原文:
大悲院,原是十方传法丛林,清康熙八年创修,有一百多间房子。里面住两位出家人,有禹山和尚的一位同参,另外雇一个老伙计,共三个人,自己住几间屋子,其余房子,让法院占去一部分,消防队占去一部分,警察所占去一部分;还有一部分在外面被人强占,乱七八糟一个大杂院。一九四年修庙事说妥后,一九四一年,让院里的人往外迁移。不过他们都在那里住好多年,马上让他们往外搬,事实上很困难。幸而有靳、龚、周、诸居士出面为力,请天津主管当局,各方面想办法,末了好歹都搬出去了;这也是该当大悲院有复兴的机会。

一九四二年春、大家开始凑款,并拆除院内不需要的旧房子。一九四三年,推等慈为大悲院第一任住持,代我在天津监修。利用旧有木料先修后大殿五间(即大悲殿)两边配房各九间,共二十三间。那时准备券已很毛,米面等,约需一元多一斤。后殿修起后,共费二十一万余元。末了因物价陡涨,拉五万元亏空还不上。发起修庙的人,找谁谁不来,年底包工人天天去要帐,今天应到明天,明天应到后天,两下打支应。本来修庙是大家的事,这一来要陷我穷和尚在里面作难了。讲完经后,去找靳云鹏居士,他说给想法募化,当时我想如果三千两千,把这笔款凑起来,也须很多日子,还不知能凑齐凑不齐,仍然应不过这个难关去。以后我把这情形写一封信,给刘子明和王绍贤两位居士。刘子明是大康盐业公司总经理,王绍贤是上海盐业银行总经理,他们两个人对办善事很发心,而且对钱的方面也很慷慨。

练习各部分:
(A) 请把关于大悲院重修的原文中以"大悲院,原是十方传法丛林"开头的那一段改写成条目清单,保留其主要事实。
(B) 用两句话概括关于大悲院重修的原文。
(C) 请从关于大悲院重修的原文最后一句之后续写一段。

所附材料:

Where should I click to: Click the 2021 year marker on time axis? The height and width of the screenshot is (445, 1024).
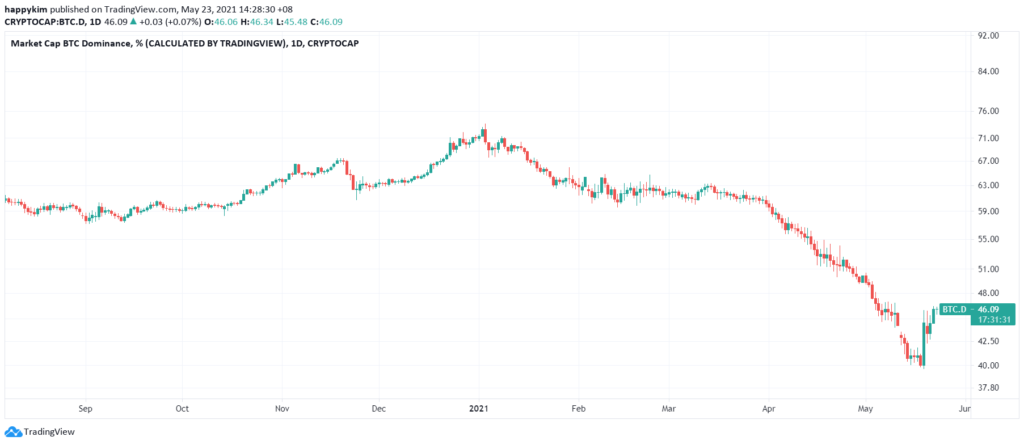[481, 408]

==

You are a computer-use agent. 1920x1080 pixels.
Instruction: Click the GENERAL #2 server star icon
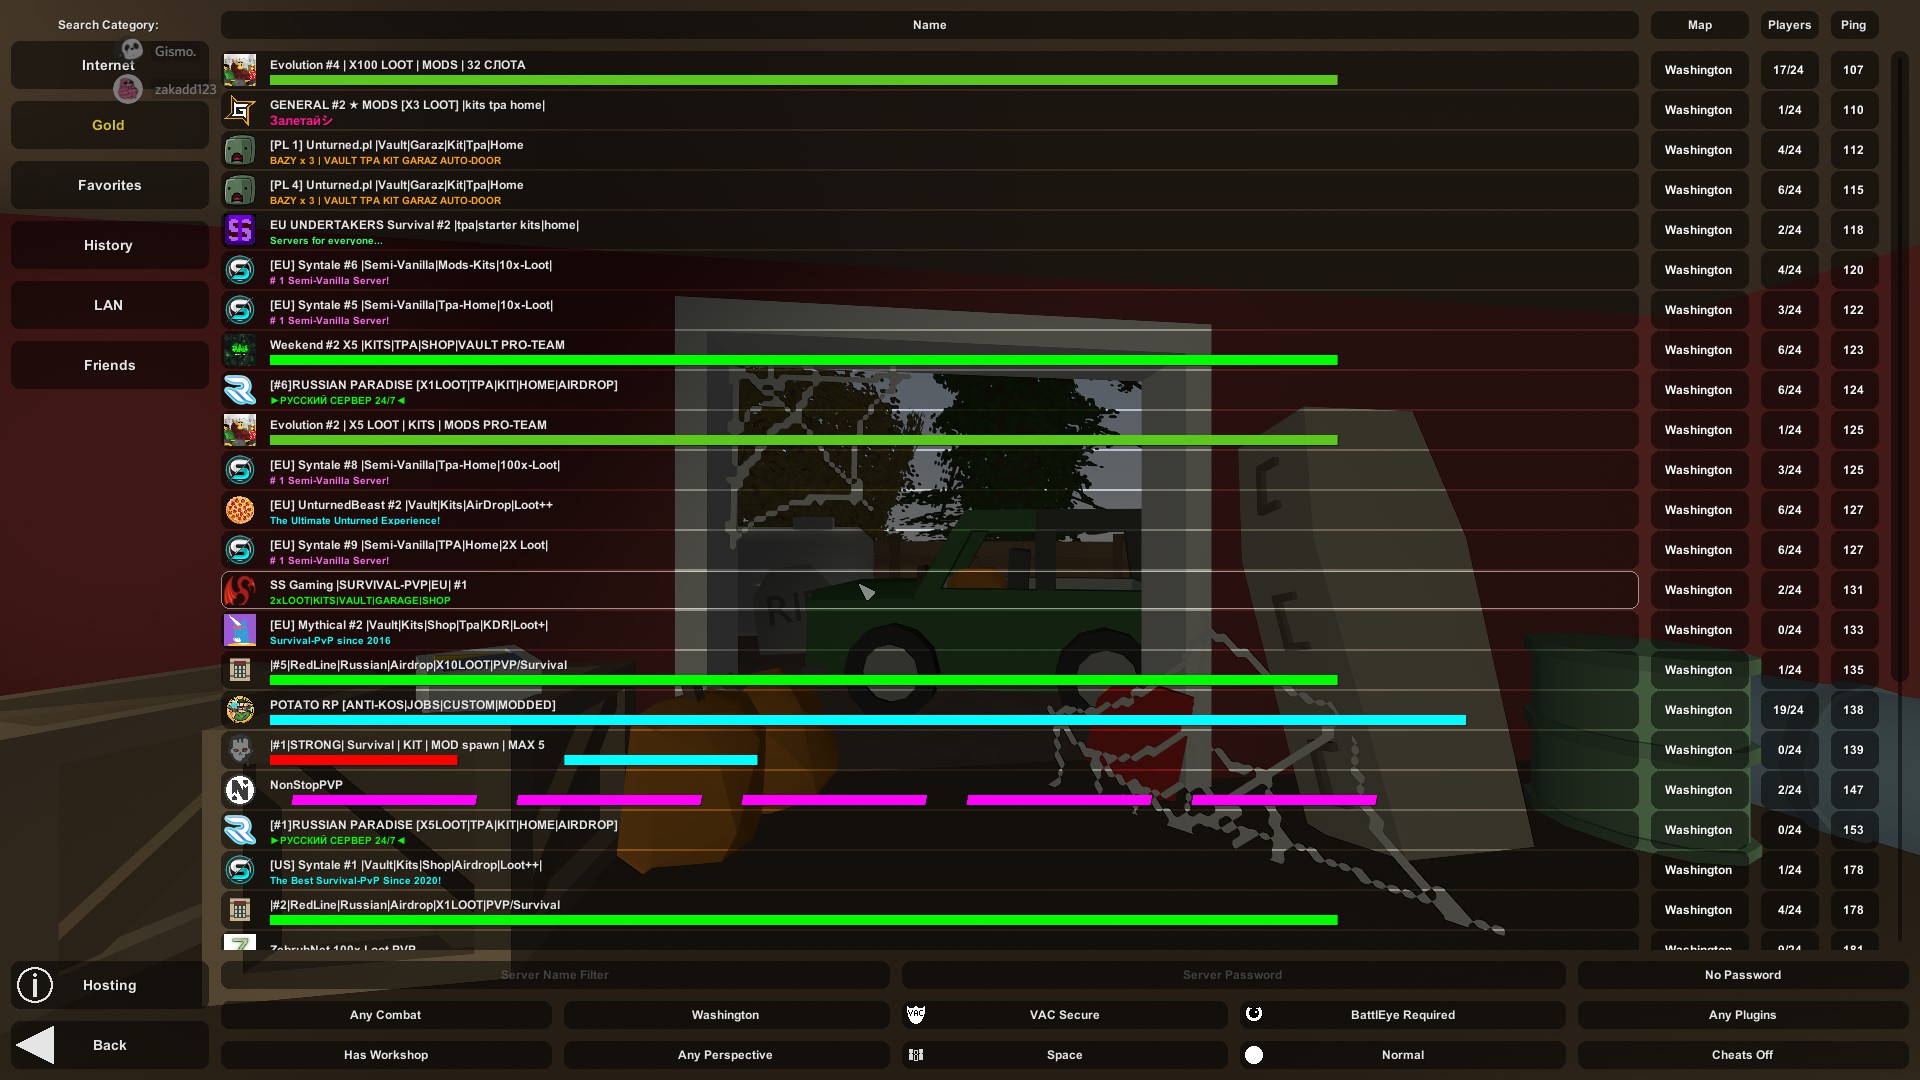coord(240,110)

* * *

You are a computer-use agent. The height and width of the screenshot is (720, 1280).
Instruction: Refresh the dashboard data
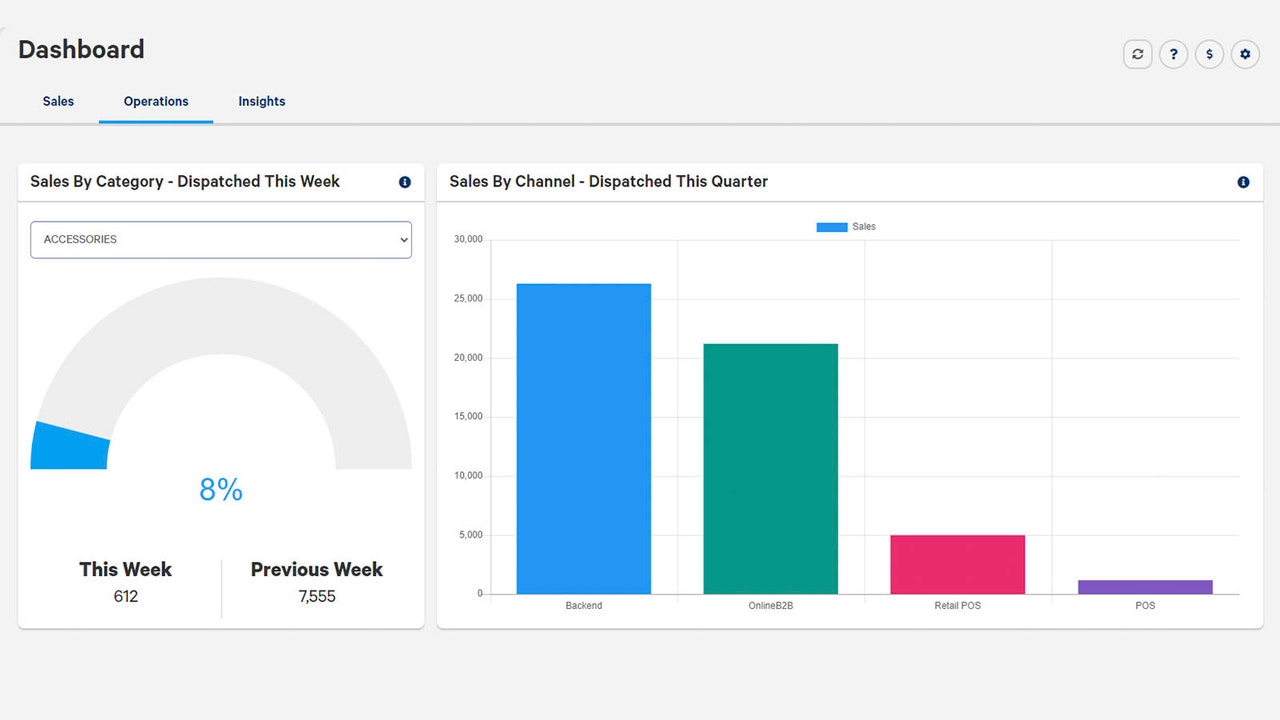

各题答案:
(A)
- 大悲院原是十方传法丛林,清康熙八年创修,有一百多间房子。
- 院里只有两位出家人和一个雇来的老伙计,共三人,自住几间屋子。
- 其余房子分别被法院、消防队、警察所各占去一部分,另有一部分被外面的人强占,成了乱七八糟的大杂院。
- 一九四一年开始让院里的人往外迁移,但他们已住多年,马上搬走事实上很困难。
- 靳、龚、周诸居士出面,请天津主管当局各方面想办法,最后院里的人都搬了出去。

(B) 大悲院原为清康熙八年创修的十方传法丛林,房屋多被法院、消防队、警察所等占用,经靳、龚、周诸居士请天津主管当局设法,院里的人最终都迁了出去。一九四二年起大家凑款重修,先修成后大殿和两边配房共二十三间,但因物价陡涨留下五万元亏空,作者便写信向刘子明和王绍贤两位居士求助。

(C)
刘子明接到我的信后,和王绍贤商议:“修庙是天津各位居士发起的,修起庙来也是天津的,倓虚法师已竟这么大年纪,无论如何,为了几万元款,不能让人在这儿作难。”末了他两个人每人担任两万伍,把这个难关当过去了。

一九四四年,又修起前殿、(即天王殿)三门。所用的砖瓦木料,都是赵化民居士自捐;并外募十数万元早买下的。临时由刘元忠、阎栋臣、两位居士凑十几万工钱,很顺利的就修起来了。

自一九四二年起,我常闹肠胃病,拉痢疾。四三年时病的很厉害!自己开药方吃药,亦时愈时发,往往耽误的连课也不能上。四四年冬,肠胃病复发,直至四五年冬,病的差不多要死。幸得林耕宇居士,介绍一日本医生尾河,给诊治。每天吃六次药,打一次针,禁语,拒见宾客,养了半年多,才渐渐的恢复;因此把修大悲院的事都耽误下了。

四五年,我因闹病,耽误了一年。四六年春天,我病虽愈仍未复元,本来不能再出门。但天津诸位居士,屡次来信催促,似乎大悲院之成与不成,全系在我身上,大家拿高帽子来给我带;当时我也因天津还有诸多事情未了,带半身病就去了。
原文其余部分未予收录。